However, three years in the life of 8-year-old Scout Finch, her brother, Jem, and their father, Atticus, are consumed by the arrest and eventual trial of a young black man accused of raping a white woman. By the end of the novel, their world has expanded to enclose the irrational nature of humans. Jem and Scout's growing up is portrayed by a series of events that shatters their innocence as easily as a mockingbird can be silenced.
Lee uses a combination of insignificant and profound events: the trial of Tom Robinson, Walter Cunningham, and their relationship with Boo Radley to develop and display the children’s growth in maturity. One of the first cracks in Scout’s armour of naivete occurs due to the fact that she speaks her mind. On Scout’s first day of school Scout tries to explain to her teacher that she is embarrassing Walter Cunningham by offering him something that he will not be able to pay back. Scout realizes that because her teacher is not a local, she will not know that about the Cunningham’s, but Scout's explanation gets her into trouble.
When Scout explains “Walter’s one of the Cunningham’s,” (26), she was not trying to be insulting, but Miss Caroline mistakes her frank and innocent explanation as arrogance or rudeness and punishes her for it. Scout's perception of the world and her classmates is not yet marred by the social divisions that adults see. When Scout has Walter over for a meal Scout really does insult Walter this time as she questions the way he eats by saying “But he’s gone and drowned his dinner in syrup” (32) and makes him feel self-conscious.

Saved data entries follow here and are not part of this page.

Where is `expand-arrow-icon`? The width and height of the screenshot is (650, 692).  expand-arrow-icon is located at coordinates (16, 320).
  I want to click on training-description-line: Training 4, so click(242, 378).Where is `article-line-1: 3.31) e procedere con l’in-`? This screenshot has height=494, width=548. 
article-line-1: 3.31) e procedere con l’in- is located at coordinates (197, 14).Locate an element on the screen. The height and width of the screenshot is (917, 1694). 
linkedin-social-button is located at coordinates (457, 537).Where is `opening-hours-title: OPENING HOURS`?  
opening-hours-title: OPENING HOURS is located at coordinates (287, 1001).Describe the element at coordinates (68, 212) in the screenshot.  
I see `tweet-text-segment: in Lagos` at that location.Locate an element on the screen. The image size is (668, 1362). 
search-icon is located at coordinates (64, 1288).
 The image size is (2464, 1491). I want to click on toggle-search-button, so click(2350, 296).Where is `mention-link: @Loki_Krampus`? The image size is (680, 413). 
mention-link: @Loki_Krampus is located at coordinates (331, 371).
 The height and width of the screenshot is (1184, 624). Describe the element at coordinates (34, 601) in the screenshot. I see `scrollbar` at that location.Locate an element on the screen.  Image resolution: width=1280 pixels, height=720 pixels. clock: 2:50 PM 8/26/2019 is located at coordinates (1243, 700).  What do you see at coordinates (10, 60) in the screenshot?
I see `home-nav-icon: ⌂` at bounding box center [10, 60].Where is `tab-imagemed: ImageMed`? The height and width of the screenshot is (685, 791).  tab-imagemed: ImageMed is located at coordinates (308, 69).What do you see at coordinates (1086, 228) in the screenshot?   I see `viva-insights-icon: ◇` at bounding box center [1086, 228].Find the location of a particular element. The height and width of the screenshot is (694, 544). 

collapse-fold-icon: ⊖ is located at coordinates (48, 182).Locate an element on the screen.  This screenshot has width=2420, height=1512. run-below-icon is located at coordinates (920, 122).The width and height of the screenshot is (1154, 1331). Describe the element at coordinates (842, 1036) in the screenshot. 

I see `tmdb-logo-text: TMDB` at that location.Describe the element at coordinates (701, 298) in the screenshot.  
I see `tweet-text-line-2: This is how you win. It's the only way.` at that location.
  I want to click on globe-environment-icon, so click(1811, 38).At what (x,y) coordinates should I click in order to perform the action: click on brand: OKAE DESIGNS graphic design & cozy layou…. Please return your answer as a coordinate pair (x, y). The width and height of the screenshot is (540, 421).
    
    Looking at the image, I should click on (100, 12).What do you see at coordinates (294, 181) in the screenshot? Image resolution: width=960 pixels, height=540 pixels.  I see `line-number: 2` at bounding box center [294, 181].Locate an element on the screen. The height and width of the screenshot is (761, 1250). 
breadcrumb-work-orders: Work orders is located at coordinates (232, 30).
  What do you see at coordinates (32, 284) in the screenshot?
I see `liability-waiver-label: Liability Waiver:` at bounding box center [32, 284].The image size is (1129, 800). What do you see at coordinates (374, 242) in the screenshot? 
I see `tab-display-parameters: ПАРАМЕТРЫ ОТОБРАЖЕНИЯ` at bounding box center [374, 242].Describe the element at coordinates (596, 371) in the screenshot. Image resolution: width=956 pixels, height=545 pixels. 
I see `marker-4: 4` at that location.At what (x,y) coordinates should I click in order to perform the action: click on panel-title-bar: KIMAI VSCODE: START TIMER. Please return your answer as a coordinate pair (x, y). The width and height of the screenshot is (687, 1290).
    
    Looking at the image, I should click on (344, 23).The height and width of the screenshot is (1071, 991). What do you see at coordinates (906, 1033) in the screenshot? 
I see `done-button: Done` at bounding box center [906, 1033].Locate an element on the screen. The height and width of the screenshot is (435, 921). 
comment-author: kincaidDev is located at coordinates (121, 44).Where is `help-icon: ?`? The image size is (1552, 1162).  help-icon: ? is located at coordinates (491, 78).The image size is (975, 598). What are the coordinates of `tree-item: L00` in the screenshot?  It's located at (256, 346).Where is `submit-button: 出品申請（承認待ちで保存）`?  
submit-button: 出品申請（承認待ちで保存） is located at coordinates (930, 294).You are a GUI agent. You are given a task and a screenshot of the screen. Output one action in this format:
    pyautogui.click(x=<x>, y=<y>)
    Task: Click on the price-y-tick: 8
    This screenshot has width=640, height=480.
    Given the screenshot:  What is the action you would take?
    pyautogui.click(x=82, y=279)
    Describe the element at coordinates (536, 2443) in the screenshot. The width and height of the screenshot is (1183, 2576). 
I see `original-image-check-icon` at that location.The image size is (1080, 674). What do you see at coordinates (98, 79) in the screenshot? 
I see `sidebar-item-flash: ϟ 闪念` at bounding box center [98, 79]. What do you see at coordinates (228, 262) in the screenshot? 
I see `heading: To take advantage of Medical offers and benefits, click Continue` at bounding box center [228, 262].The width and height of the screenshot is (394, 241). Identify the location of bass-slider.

She is not doing it intentionally, she is just curious because she has never seen people who eat that way. She is too young to understand the social graces of Southern hospitality that dictate that you are always to make people feel at home and welcome no matter how unusual their habits may be. Scout and Jem are surrounded by racism and prejudice as children, but until they mature , they do not see it for what it is, until something enormously, obviously wrong occurs close to home. At first Scout does not understand what is wrong and keeps asking Jem questions about what is happening.
While Atticus is asking questions directed to Mayella, “Slowly but surely [she] could see the pattern of Atticus’ questions” (244). Although this shows that Scout’s understanding about her father has improved, she is still oblivious to the deeper meaning of the trial. While Jem is explaining to Dill, Scout “supposes” it is “the finer points of the trial” (252). With Jem being able to do this, this proves that Jem has matured greatly since the beginning. But what surprised Scout and blew Jem away was the obvious unfairness of the verdict.
When Jem states “You just can’t convict a man on evidence like that,” proves that Jem realizes the injustice that Tom Robinson faced (295). Atticus has shielded Scout and her brother from any outward prejudice against blacks. However, even he could not keep out the thought that coloured were not quite the same. Racism has been so deeply ingrained that Scout didn't realize its intensity and results until that tragedy opened her eyes. As a result, racism and its effects entered the ever-expanding world of the Finch children.
Because of the perspective of childhood innocence, Boo Radley is given no identity apart from the youthful superstitions that surround him, and it is these superstitions that leave Jem and Scout oblivious to the fact that Boo just wants to protect them. Scout at first describes Boo as a “malevolent phantom,” (10) while Jem illustrates him as a “six-and-a-half feet tall” man that “dined on raw squirrels and any cats he could catch” (16). With these expressions they demonstrated how innocent the children are.
After the children have found gifts inside a knot hole in a tree, their father finds out about their “game”. When Atticus witnesses his children leaving a note in the hole, he believes his children are causing harm so he tells them to “stop tormenting the man” (65). When Atticus says, “You just told me,” Jem did not realize that without actually saying that they were playing the Boo Radley game he still admitted to his father that that is what they were doing. Originally portrayed as a freak and a lunatic, Boo Radley continues to gain the sympathy of the children.
When Nathan Radley closes the hole, Scout sees it as no more gifts, but Jem takes it more to heart. Nathan Radley claims that the “tree’s dying” (83) so Jem asks his father where he says that the tree is fine. When Jem realizes that Nathan had just cut off their connection, he was “crying,” (84). It is when Scout and Jem need saving that Scout understands that Boo was just merely looking out for them. While saying “Hey Boo” in person, this shows how mature Scout has gotten during the three years (362).
Scout losses her innocence when she realizes that Boo Radley has given so much to them- gifts in the tree, a warm blanket on a cold night, folded up pants on a fence and their LIVES, but they have never repaid him. As if they were the harmless songbirds, the children's innocence is shattered by these events. Through their interactions with Walter, Tom’s trial and Boo Radley social prejudice, racism, mobs, and "social exceptions" are now a part of their world. The naivete and purity have been replaced by the knowledge of human nature and the corruption of our world. The world is no longer simple, and the mockingbird is dead.